The draft was submitted to the 26th session of the Standing Committee of the 13th National People’s Congress for a first reading in February.
Given the fact that the stamp duty system is functioning smoothly, the draft has basically kept the tax system’s framework intact, said Zang Tiewei, a spokesman for the committee’s Legislative Affairs Commission.
At the same time, based on opinions of various parties, it is proposed to make some amendments to the draft in the second reading, he added. First, streamline tax items with certain tax cuts. Second, further clarify the scope of stamp duty. And third, improve regulations on tax breaks.
Affected by the news, brokerage stocks gained today, with the entire securities sector rising over 2 percent. Among them, Southwest Securities [SHA: 600369] surged by the 10 percent limit to close at CNY5.25 (USD0.82). The Shanghai Composite Index also edged up 0.2 percent, while the Shenzhen Component Index added 0.7 percent.
Stamp duty on securities trading is unlikely to be cut, Shi Zhengwen, director of the Finance and Taxation Law Research Center at China University of Political Science and Law, told Yicai Global.
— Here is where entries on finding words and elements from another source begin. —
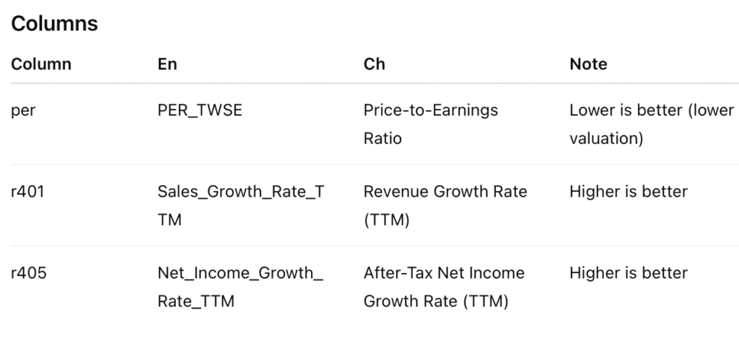The width and height of the screenshot is (739, 361).
Task: Click the r405 column name cell
Action: [29, 274]
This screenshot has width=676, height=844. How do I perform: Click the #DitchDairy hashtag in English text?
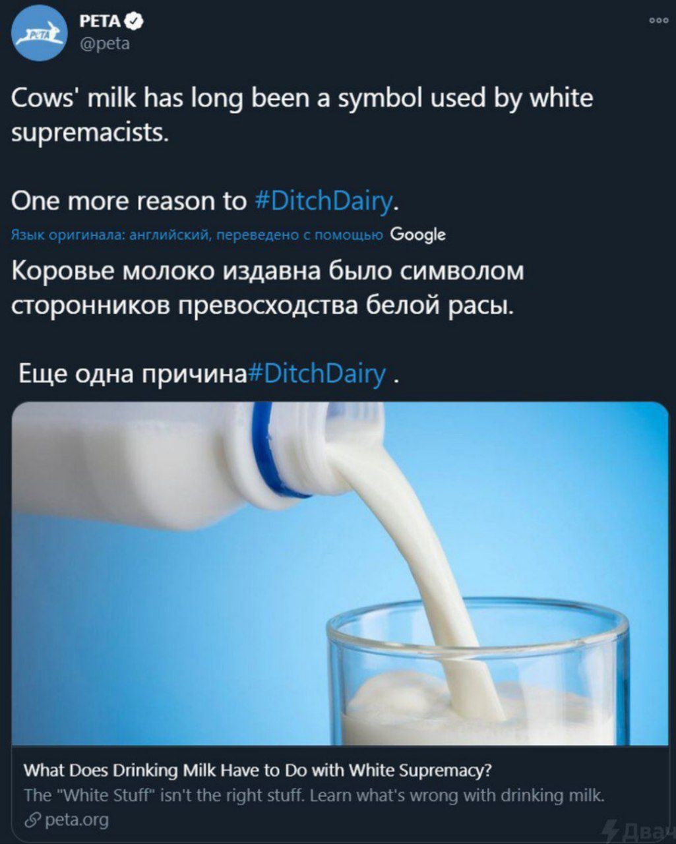(x=324, y=200)
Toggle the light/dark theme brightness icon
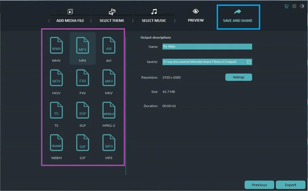This screenshot has height=191, width=308. click(x=302, y=6)
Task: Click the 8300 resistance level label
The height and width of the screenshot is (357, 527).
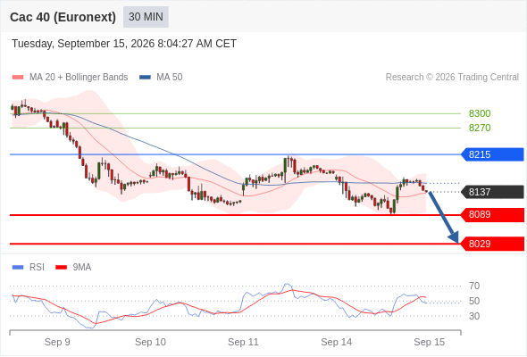Action: point(480,113)
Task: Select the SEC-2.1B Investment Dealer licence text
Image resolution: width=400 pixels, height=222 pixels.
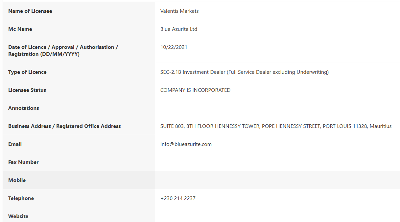Action: point(244,72)
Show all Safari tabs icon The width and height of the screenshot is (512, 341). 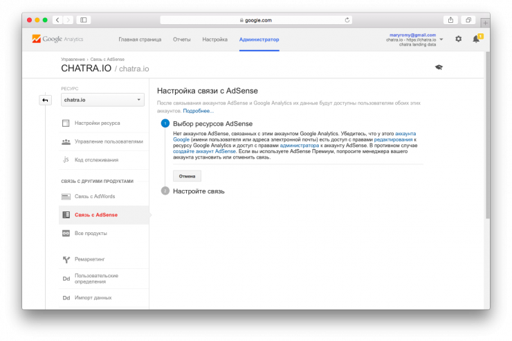tap(468, 20)
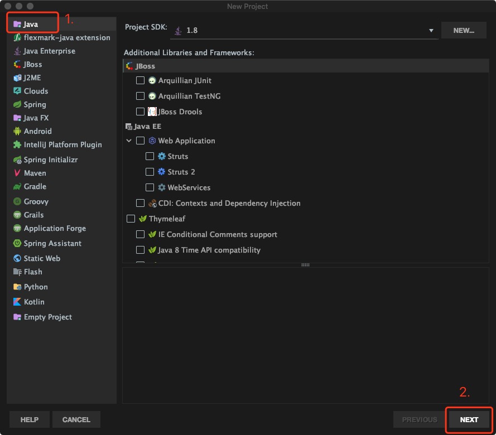Enable the Arquillian JUnit checkbox

pyautogui.click(x=141, y=80)
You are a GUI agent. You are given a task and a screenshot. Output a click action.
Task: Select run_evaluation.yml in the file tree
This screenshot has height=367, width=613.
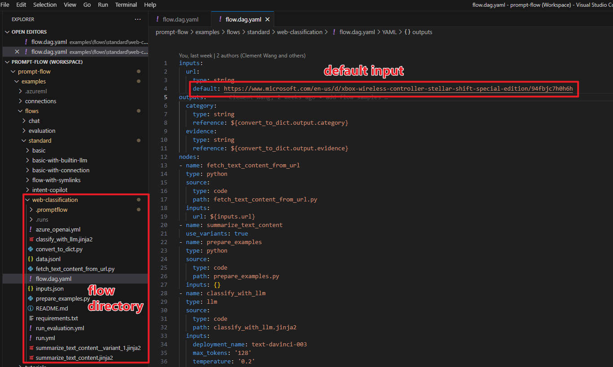pyautogui.click(x=60, y=328)
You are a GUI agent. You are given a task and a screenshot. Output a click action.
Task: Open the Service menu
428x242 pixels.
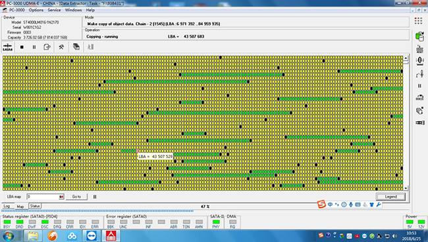click(54, 10)
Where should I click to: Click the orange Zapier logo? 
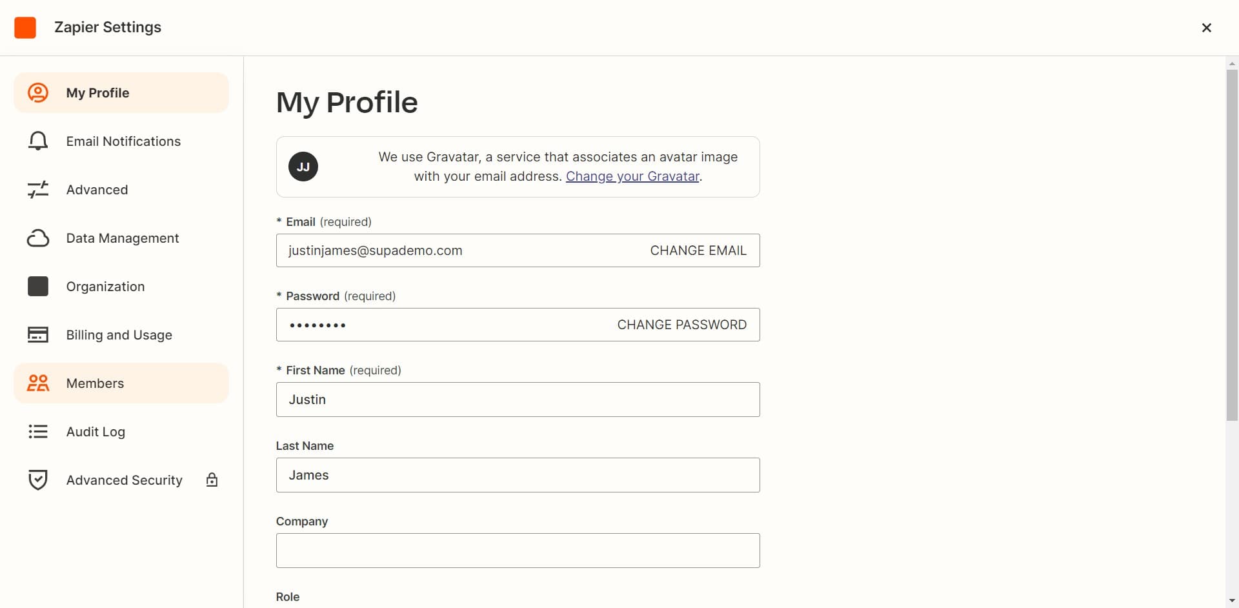coord(25,27)
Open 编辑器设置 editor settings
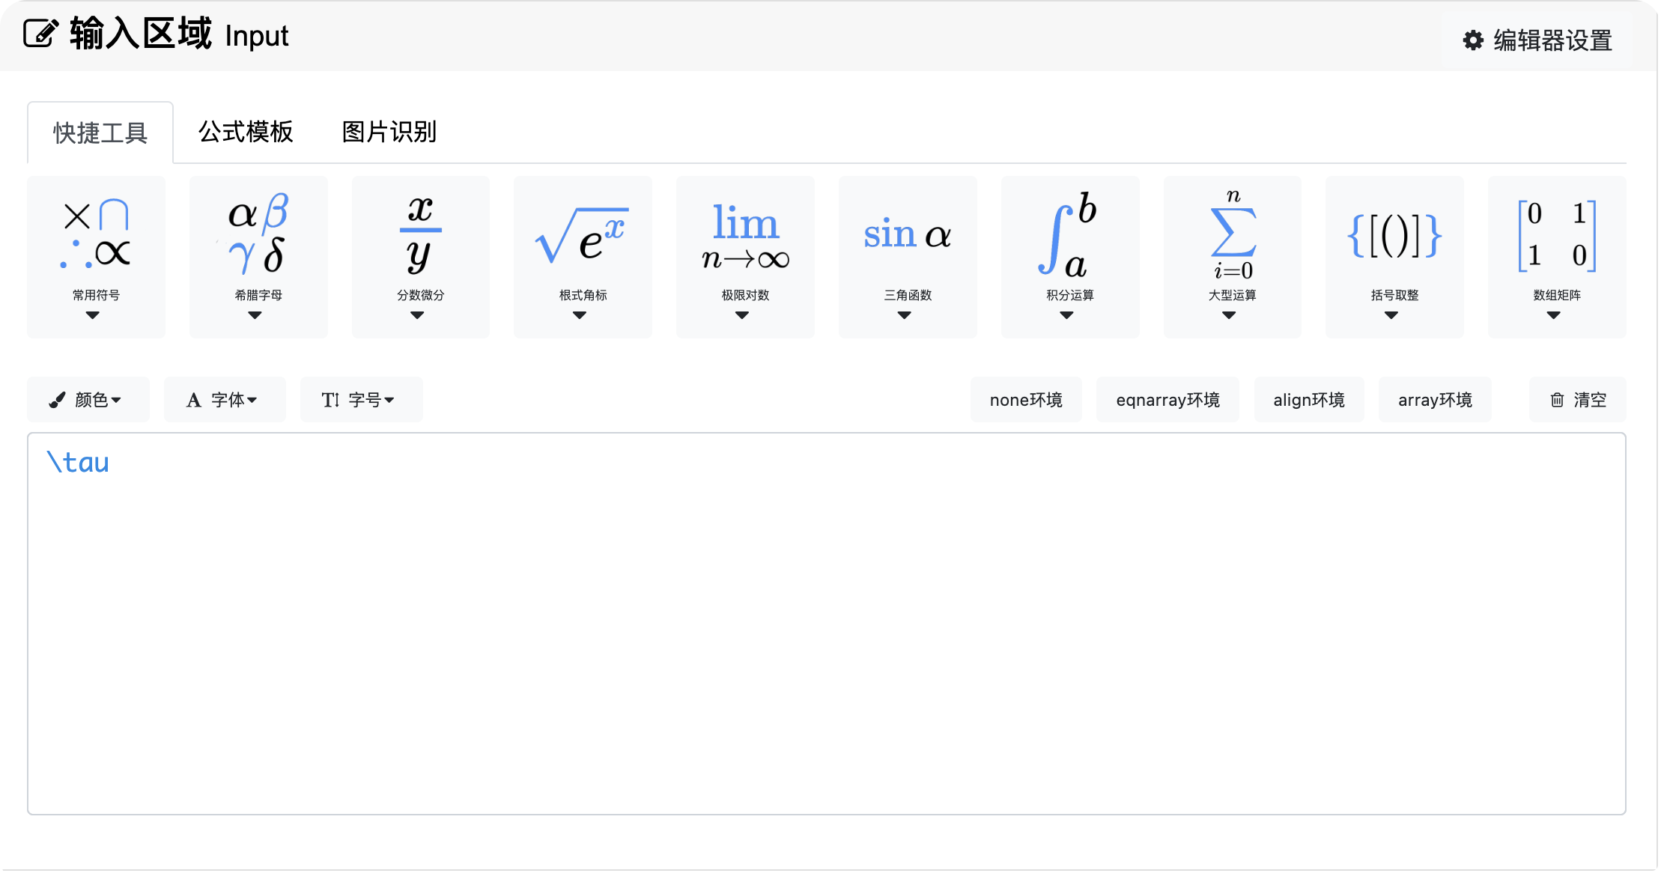 point(1537,40)
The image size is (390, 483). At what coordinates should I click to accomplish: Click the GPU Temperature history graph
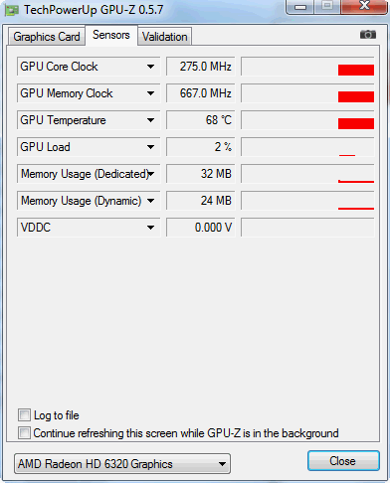pos(308,120)
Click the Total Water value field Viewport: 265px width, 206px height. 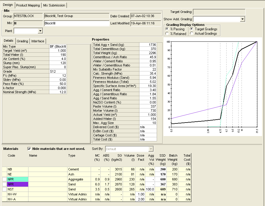pos(58,55)
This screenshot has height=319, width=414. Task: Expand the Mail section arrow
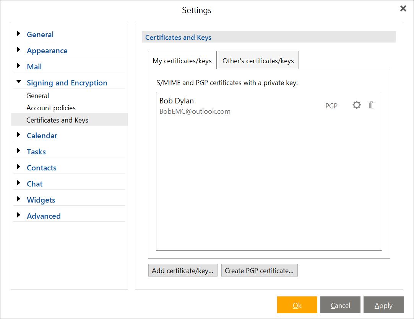(x=18, y=65)
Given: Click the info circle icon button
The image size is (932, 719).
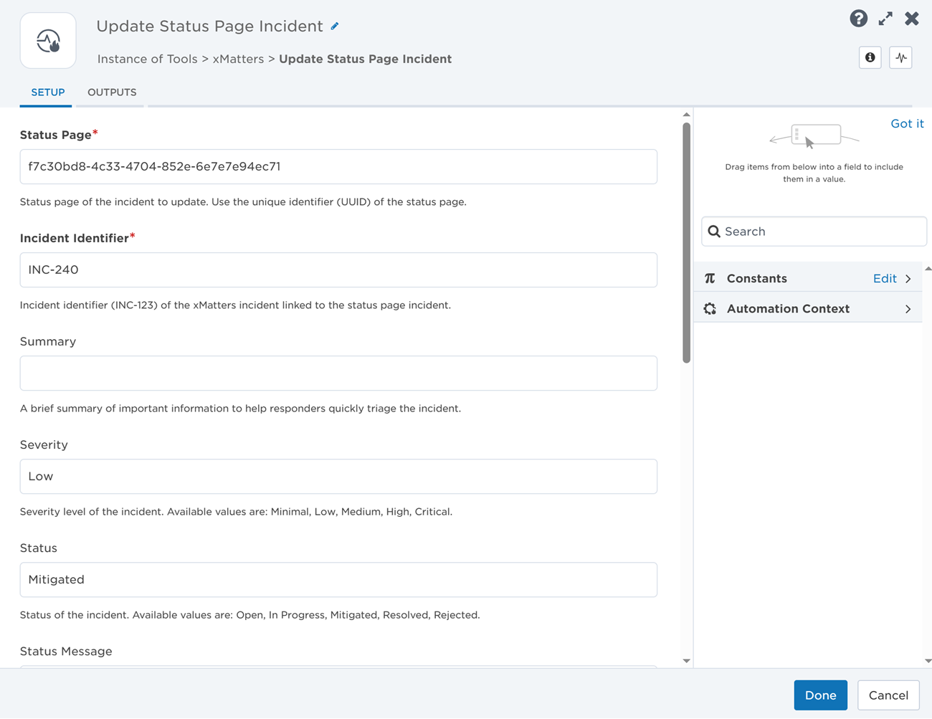Looking at the screenshot, I should [x=870, y=57].
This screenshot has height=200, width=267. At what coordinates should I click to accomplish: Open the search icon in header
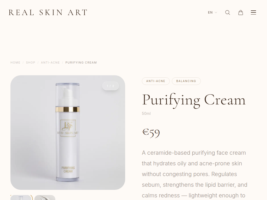[228, 13]
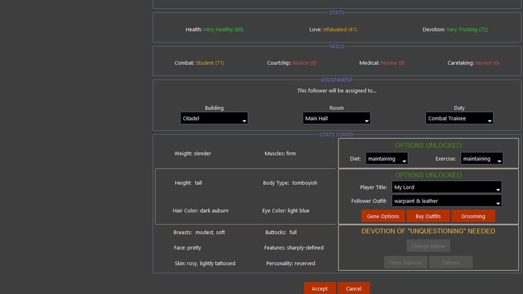
Task: Click the disabled Change Name button
Action: [428, 246]
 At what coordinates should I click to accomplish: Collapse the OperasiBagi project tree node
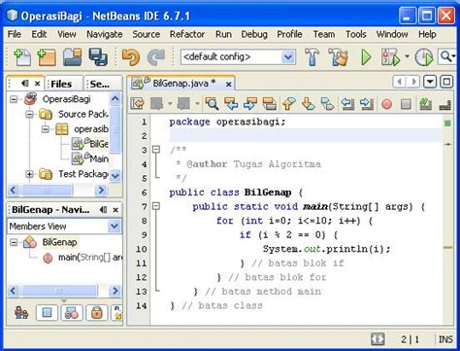pos(14,99)

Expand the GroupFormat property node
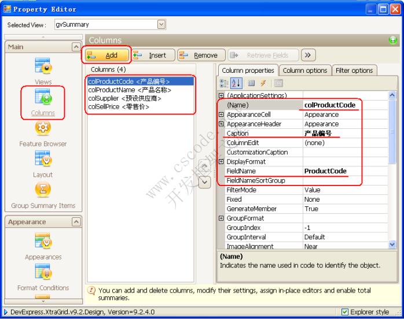[x=221, y=218]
The levy is not high and is onto paid by sellers, he said, so if trading is infrequent, the tax burden is not heavy.
Moreover, since China does not have capital gains tax, reducing stamp duty on securities transactions is not a good option, Shi added.
The draft was first submitted to the 26th session of the Standing Committee of the 13th NPC for consideration on Feb. 27. It kept the current taxation framework and tax levels generally unchanged.
According to the stamp duty tax rate schedule attached to the draft, the stamp duty on securities trading is levied at a rate of 0.1 percent on the value of the transaction.